WHITE PINE PRESS
NORTHWESTERN MICHIGAN COLLEGE
WE HEW TO THE LINE; LET THE CHIPS FALL WHERE THEY MAY.
The Tourists Are Coming!
March 23, 2023
Photo courtesy of NMC Public Relations
As the snow and ice on the Traverse City streets begin to melt away, three things loom on the horizon for year-round residents: the beginning of road work, warmth, and those pesky tourists.
While tourism does provide a boost for the local economy when the weather begins to warm, they can be quite an annoyance to locals in their day-to-day lives.
“Oh there’s nice weather out and you want to go to the beach? No, it’s packed with tourists,” said Vera Snarky, life-long Traverse City local. “Well maybe just go for ice cream then? Also, no. You can’t even go for a drive with the windows down to clear your head and get away. The tourists have caused a traffic backup so you’re sweltering away without any of the fun.”
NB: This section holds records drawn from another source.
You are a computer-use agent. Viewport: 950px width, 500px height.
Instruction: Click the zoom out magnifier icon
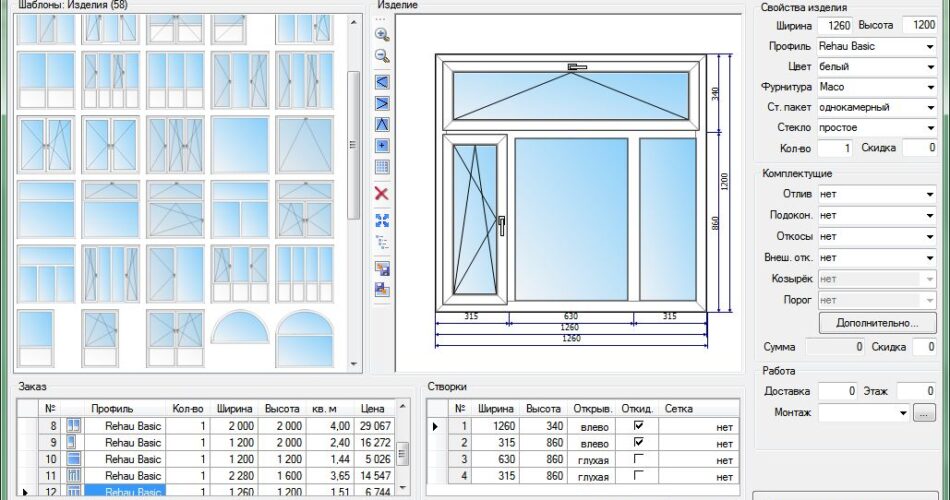pos(381,56)
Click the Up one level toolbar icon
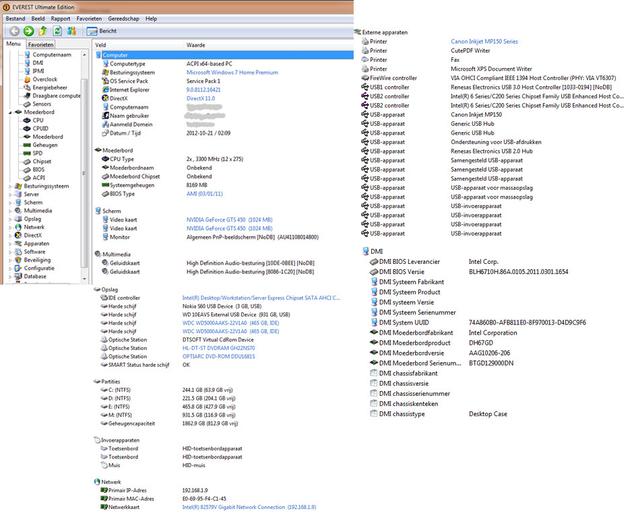This screenshot has height=517, width=640. coord(45,32)
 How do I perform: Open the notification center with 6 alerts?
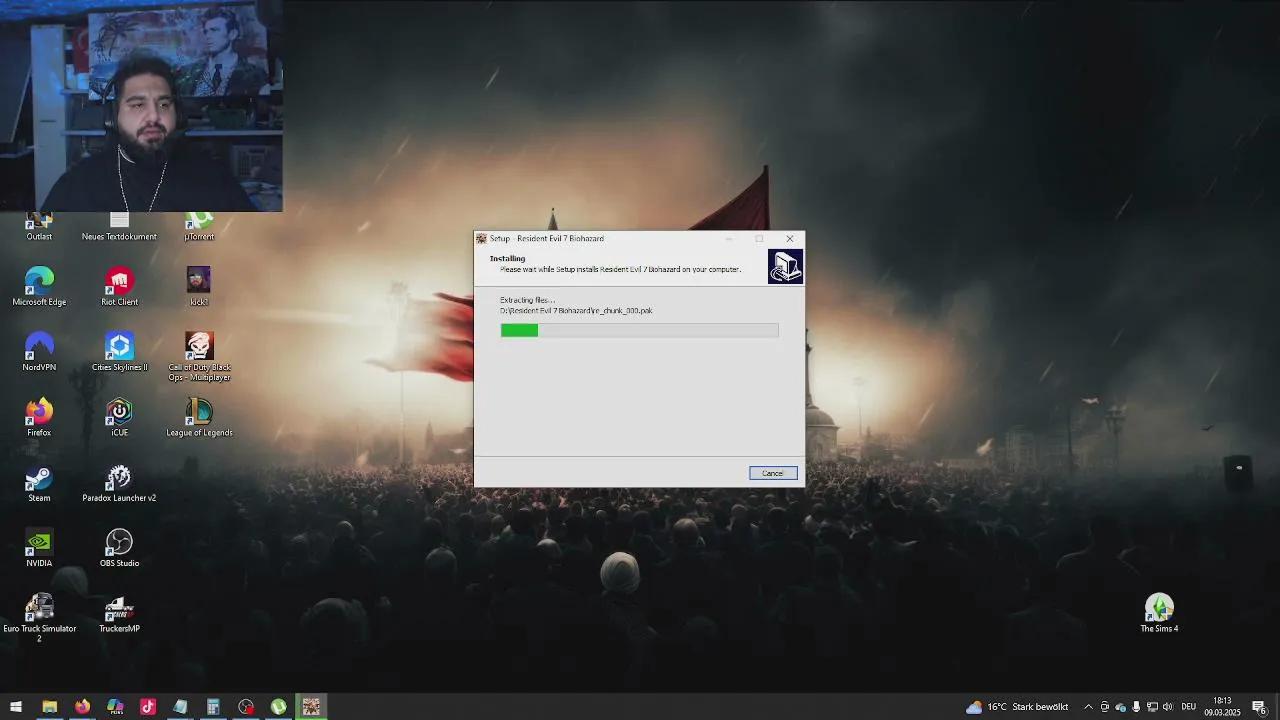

“This tourist season we have to be prepared to fend for our town,” said Landon Yurtown, leader of local anti-tourism activist group “All My Homies Hate Tourists.” “We are the ones that put up with the harsh winter months and call it our home. Why should the tourists be able to invade our space just for the sake of their family vacation?” he asked a roused group of three fellow curmudgeons. “We don’t care that you slaved away all year to try to treat your kids to a beachy sunset, should have gone east not north.”
Instead, Yurtown suggests we embrace the tactics of our forefathers. In April 1775, Paul Revere went on his famous ride to warn the colonists of the British invasion. Yurtown plans to take the story and make it his own. Yurtown’s current rally cry, “One snow-scraper if by car, two scrapers if by boat, three scrapers if by plane!” is still in need of some workshopping, but he insists that at the first sign of any potential tourists, locals warn their friends and family. “Tell them to prepare to fight for their right to party.” Yurtown recommends using all means available to keep the tourists out, including rousing local legends Dogman, the Torch Lake Monster, and the melon heads to terrorize the tourists. “We have to unite if we want to be successful in keeping this our home.”
“This is our space, our igloo,” Yurtown said through tears at the end of his rally. “What gives the tourists the right for them to come to our home and take away our sunny joy? They have no business being here!”
As for those tourists dead set on enjoying the beautiful summer our town has to offer? Yurtown has one suggestion: “If you truly want to enjoy the summer, move here and deal with the winter like the rest of us. Until you do that, go back to the holes from which you came.”